Let me be as clear here as I can: Jesus didn’t have to die in order for us to be forgiven. How do I know that? Because the Gospels clearly witness that He was already running about, forgiving people willy-nilly, as if He were God, for only God can forgive sin. And that is precisely why we killed Him, for acting like a loving God. The Romans crucified Christ for claiming Kingship, for riding triumphally into Jerusalem, but we turned Him over to them because we couldn’t take the truth.

The truth is that Jesus is a not a Man whom God sacrificed in order to slake His bloodlust. Jesus is God—the One God, infinitely beautiful, good, and true—who came down here to forgive us, heal us, enlighten us, raise us up from the dead, and bring us all home in Him. And we killed Him for it! The Cross wasn’t God’s idea; it was ours. It has always been ours. We wanted to kill God. And we did, up there on that Cross; killed Him in the worst way we knew how.

But even that couldn’t stop Him. Why, it barely slowed Him down.
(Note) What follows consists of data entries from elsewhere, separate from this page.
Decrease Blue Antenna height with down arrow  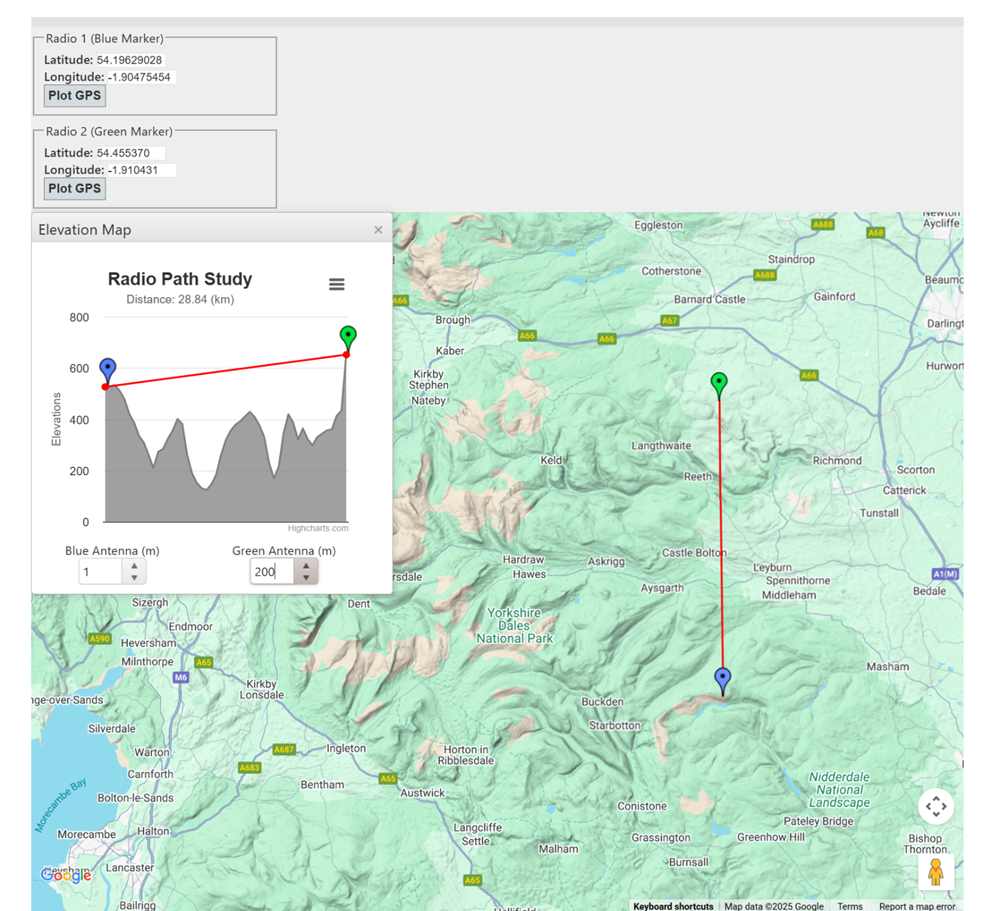135,578
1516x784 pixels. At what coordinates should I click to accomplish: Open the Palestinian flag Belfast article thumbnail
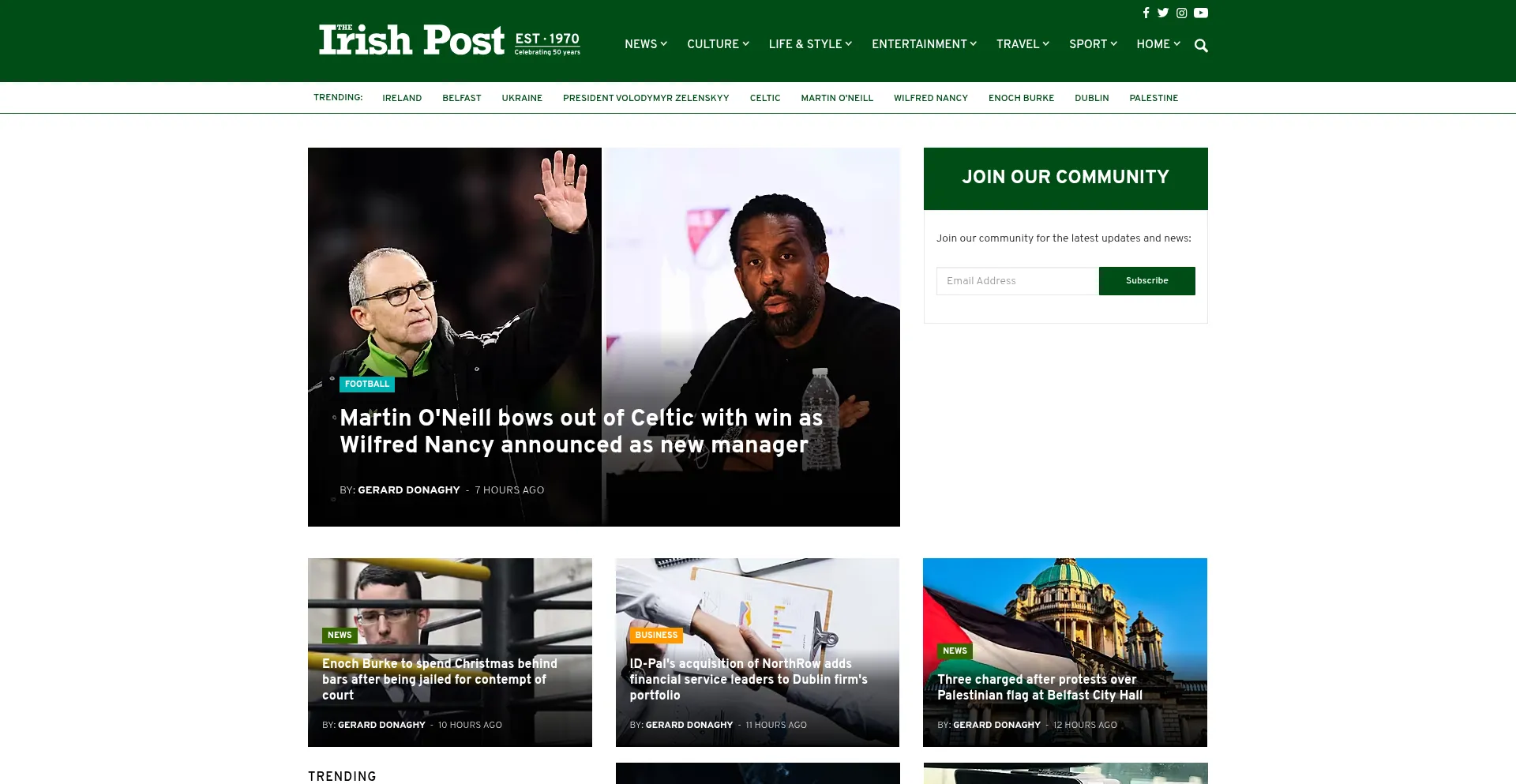1064,652
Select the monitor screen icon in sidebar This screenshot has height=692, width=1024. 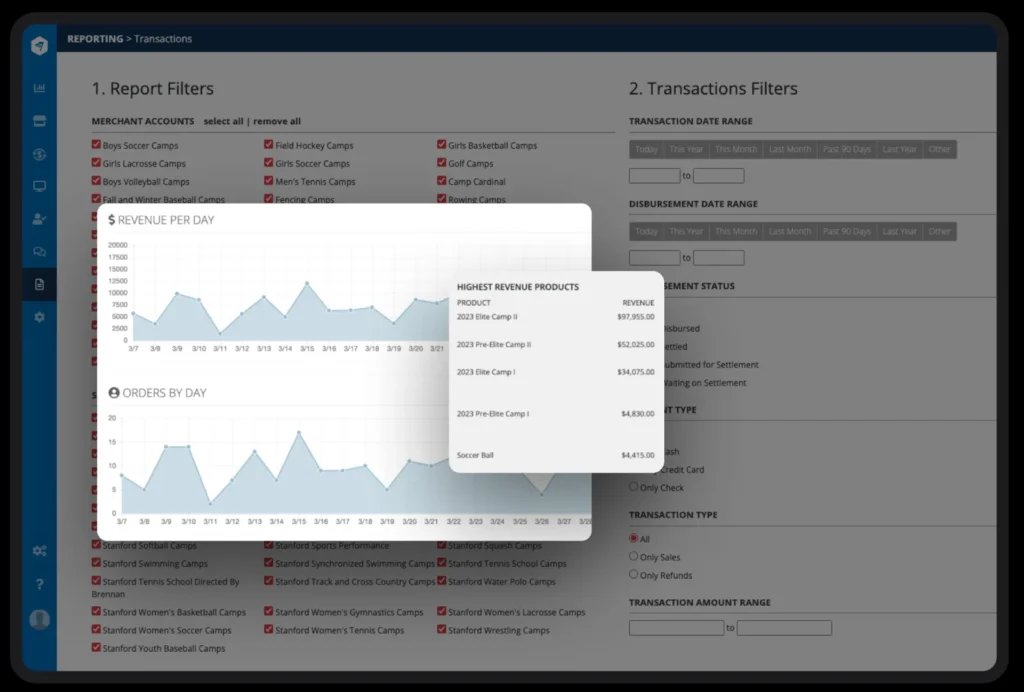tap(39, 187)
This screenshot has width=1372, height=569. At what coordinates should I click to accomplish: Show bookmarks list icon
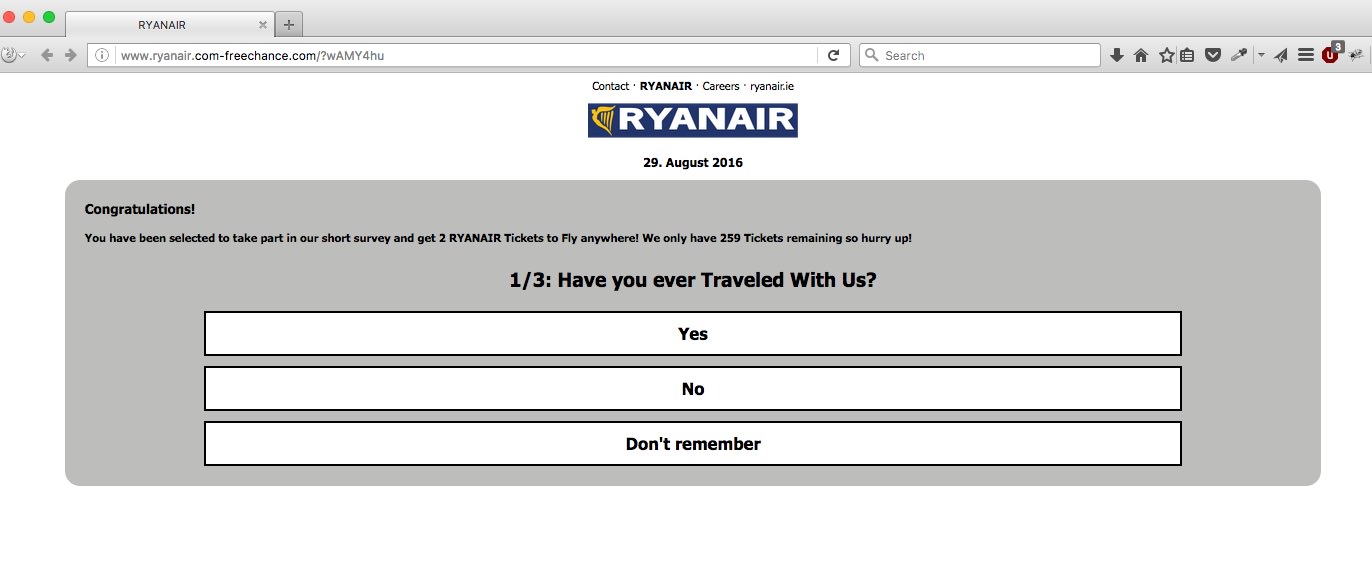(1187, 56)
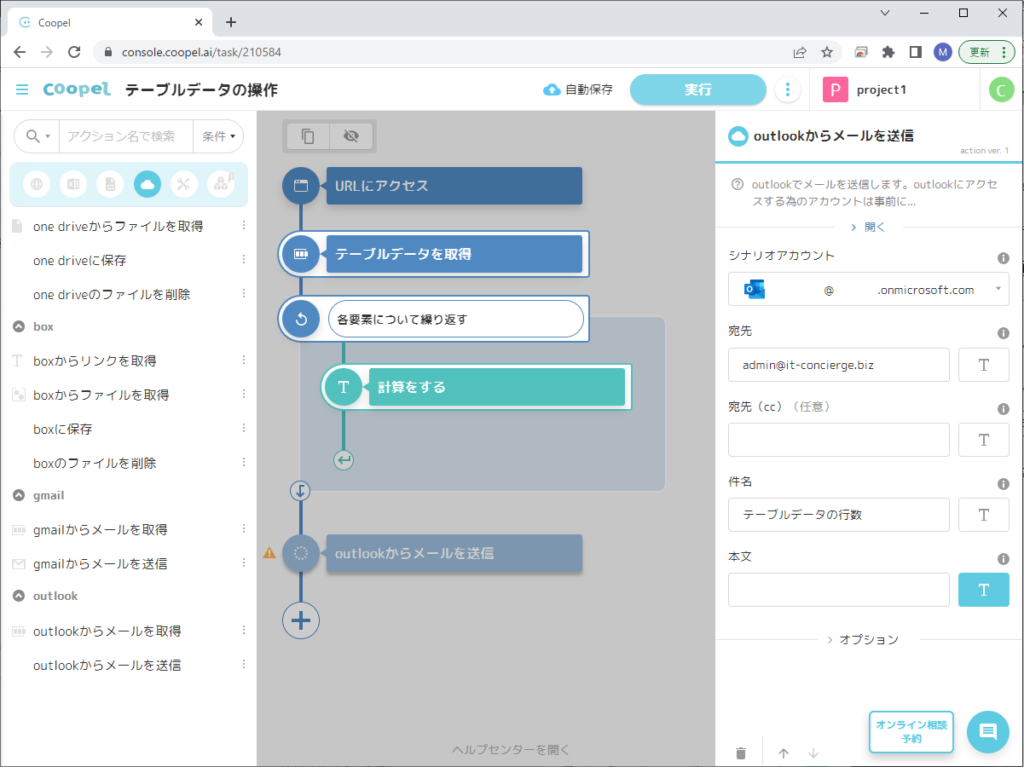Expand the オプション section
The height and width of the screenshot is (767, 1024).
point(862,639)
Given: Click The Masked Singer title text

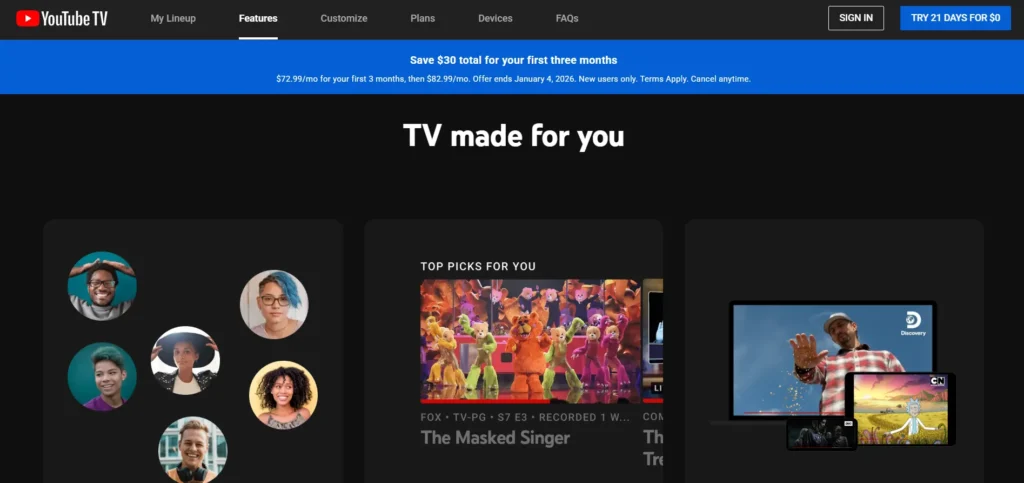Looking at the screenshot, I should click(495, 438).
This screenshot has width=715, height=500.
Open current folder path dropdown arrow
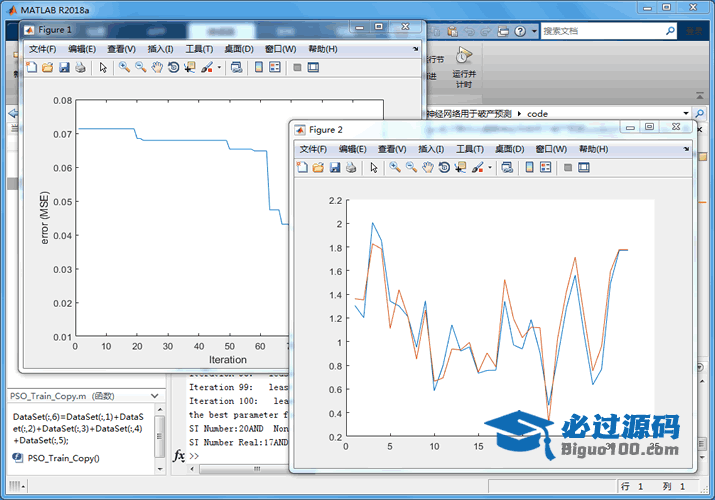coord(686,114)
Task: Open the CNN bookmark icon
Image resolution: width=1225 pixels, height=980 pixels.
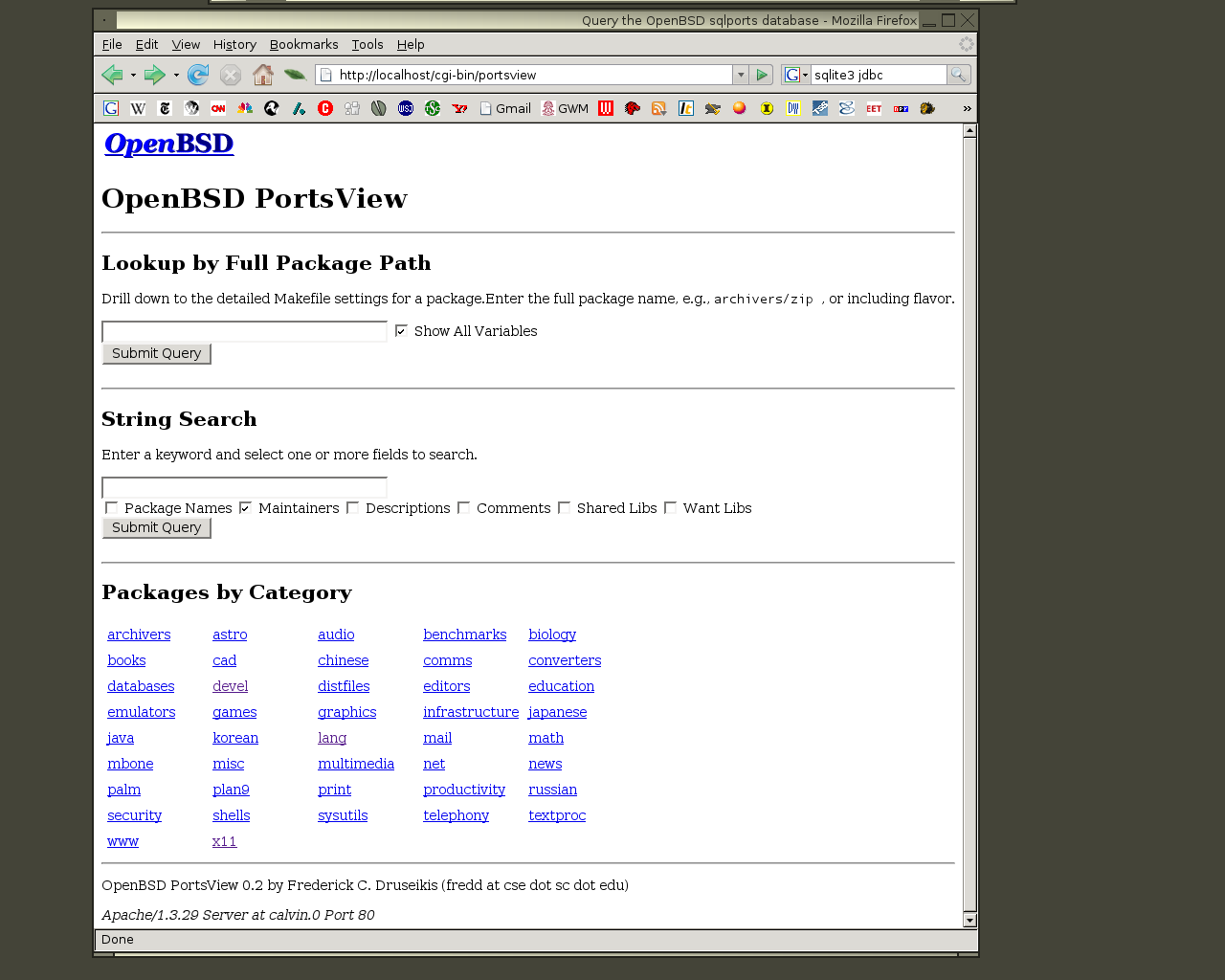Action: tap(218, 108)
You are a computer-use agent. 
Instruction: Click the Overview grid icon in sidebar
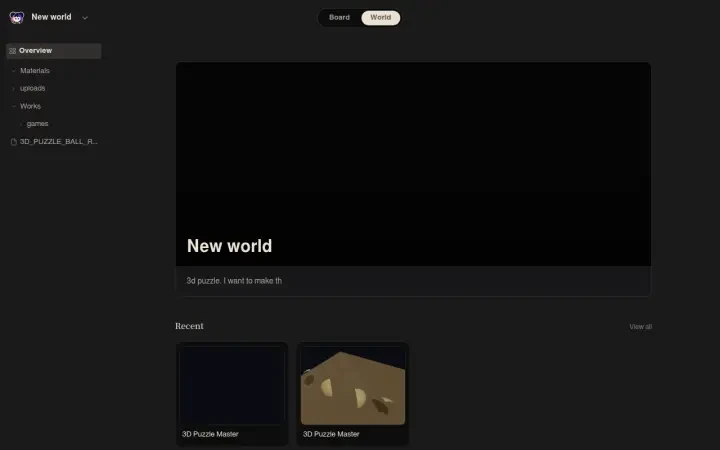[x=12, y=51]
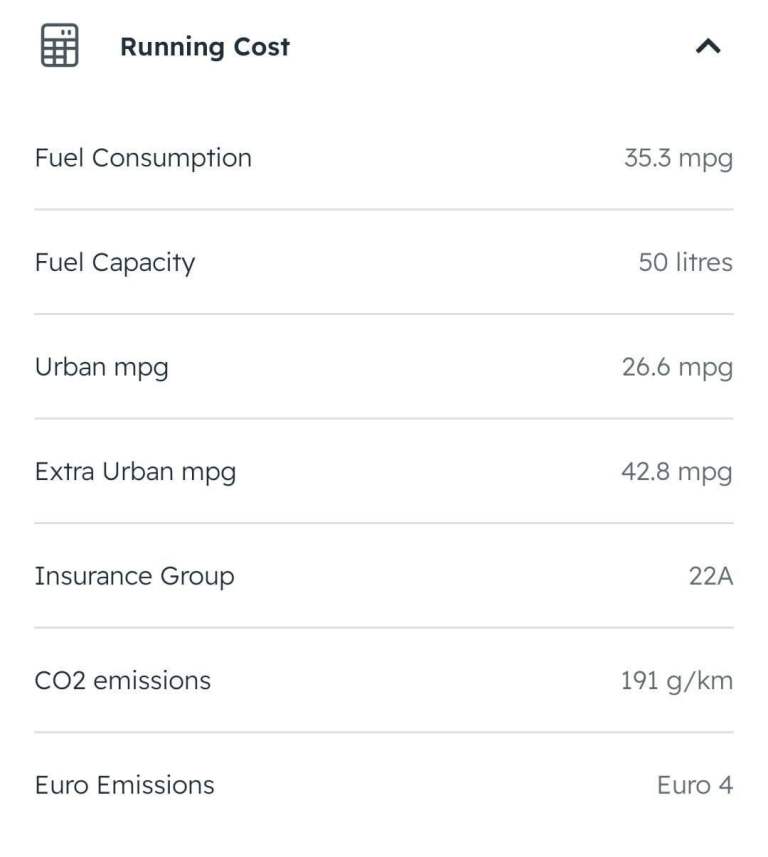Click the 26.6 mpg value
This screenshot has width=768, height=857.
[x=677, y=368]
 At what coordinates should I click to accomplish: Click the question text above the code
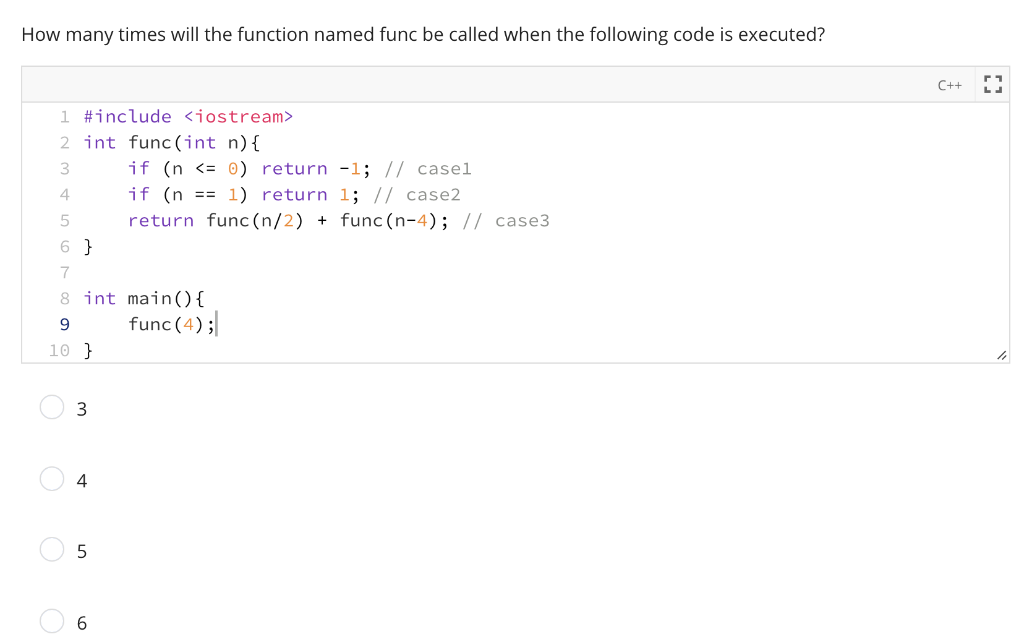(422, 34)
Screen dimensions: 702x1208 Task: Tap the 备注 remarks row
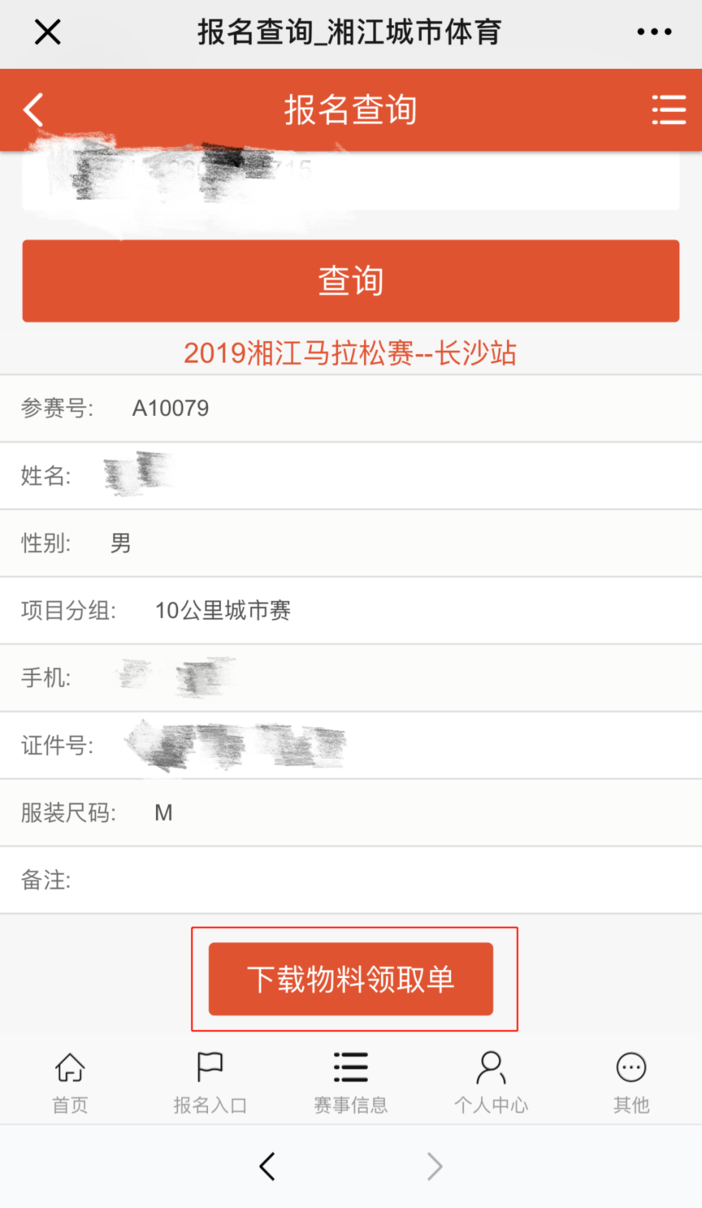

Do not get the Cross backward. Do not invert it, upside-down. It was never about God’s wrath, but ours. God is Love, eternal, pure, and simple. He forgave us even as we murdered Him, forgave us from that Cross, with our nails through His hands. God didn’t kill His Son; God is the Son. He is Emmanuel, God-With-Us. And there is nothing we can do, that could ever stop Him from loving us, ever stop Him from forgiving us, ever stop Him from raising us all up and out of our graves.

God loves you all the way to hell and back. And I promise you, He will burn down everything that separates us from Him, everything that keeps Him from His children; burn the whole bloody world up in the fires of His Spirit, the fires of His love, so that no-one and nothing shall ever escape the white-hot grace of God! That’s what the Cross is: love that cannot die, truth that won’t stay buried, blood and water from the heart of God poured out to save this world.

God loves you more than your mother and your father. God loves you more than you could ever love yourself. God loves you without reserve, without remorse, without the barest hint of hesitation. He flung Himself into death for you. He filled up hell to burst for you. And He will never leave you behind.

Remember this, O most beloved of children. For in the end, there can be no escape.

In the Name of the Father and of the +Son and of the Holy Spirit. Amen.